Teleport: Quick Maneuver, But Not a Substitute for Saving
At a later game stage, a powerful mobility tool appears — the Teleport. It instantly relocates your fleets between your own planets where Teleport buildings exist at both ends. This could include colonies and/or your home planet.
Restrictions apply: Teleport can’t be used for attacking or scouting, only between your own planets, and won’t send fleets to foreign coordinates. Transfer time is fixed at 5 minutes, consumes no fuel, each teleport takes 1 fleet slot, and cannot be canceled once started.
In practice, Teleport helps quickly move your fleet off a dangerous planet, bring in reserves, or gather forces before an operation. But if you log off for eight hours leaving your fleet without plans, Teleport will not act for you. If you play from multiple devices, it’s useful to have client access ready: download page at warforgalaxy.com/ru/download.
Premium Shield: Protection with Conditions
Another tool is a shield purchased in the premium shop. It blocks attacks and raids on your planet and also blocks spying both ways: other players cannot scan you, nor you them while the shield is active. Check premium items at the official War for Galaxy store: webshop.warforgalaxy.com.
The shield lasts until its timer expires or until you initiate an attack on another player. So treat it as temporary insurance, not a permanent refuge. It’s helpful before vacations, long offline periods, or recovery after a tough fight but does not replace the habit to save fleets, spread resources, and study intel.
Summary: What to Check Before Your Next Battle
The main rule of fleet recovery in War for Galaxy is simple: if a side loses, its destroyed ships do not return. Recovery only works for the winner and only per the chance of each specific ship. Defense differs: destroyed defensive structures may recover after any battle if their chance triggers. Energy domes have 0% recovery post-battle, do not shoot, and protect only ground defenses. Debris remain until recycled or server restart and can be recycled only by Collectors on the "Recycle" mission.
Before a big sortie or long offline period, run through this short checklist:
- Check your fleet composition. Don’t build your entire army from one ship type; every class has strengths and weaknesses.

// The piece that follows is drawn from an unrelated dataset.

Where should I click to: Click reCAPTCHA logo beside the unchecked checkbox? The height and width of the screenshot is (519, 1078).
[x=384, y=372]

- Prepare Collectors. Without them, debris fields can become others’ loot even if you won the fight.
- Plan fleet saving. Don’t leave your main combat force stationed on a planet if you’ll be offline long.
- Don’t put all your eggs in one basket. Multiple developed colonies reduce the risk of losing all military strength in one battle.

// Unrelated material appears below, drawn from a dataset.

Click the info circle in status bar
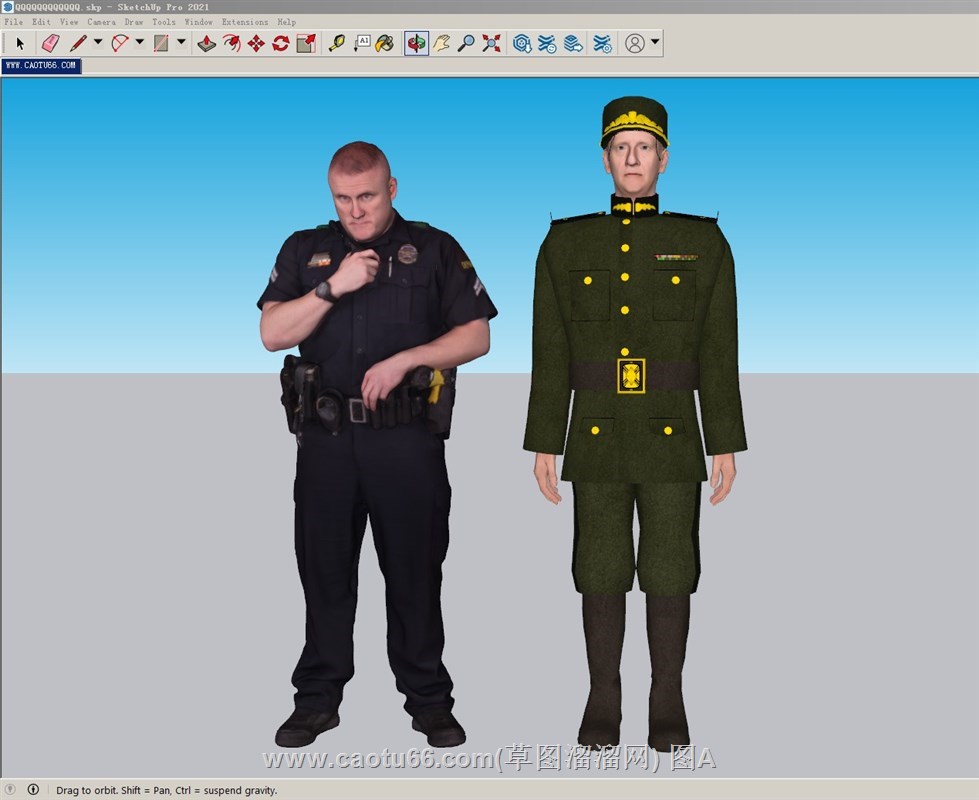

- Learn the mechanics before attacking. Scouting, target composition, defense, domes, firing sectors, and debris matter more than the urge to hit "attack" right now.
War for Galaxy is a game about calculation, risk, and a cool head after explosions in orbit. Test different fleet sets, analyze combat reports, ask questions in the community, and return to the galaxy via the official War for Galaxy site or web version. The better you understand recovery, debris, and combat power, the less likely your next report will bring unpleasant surprises.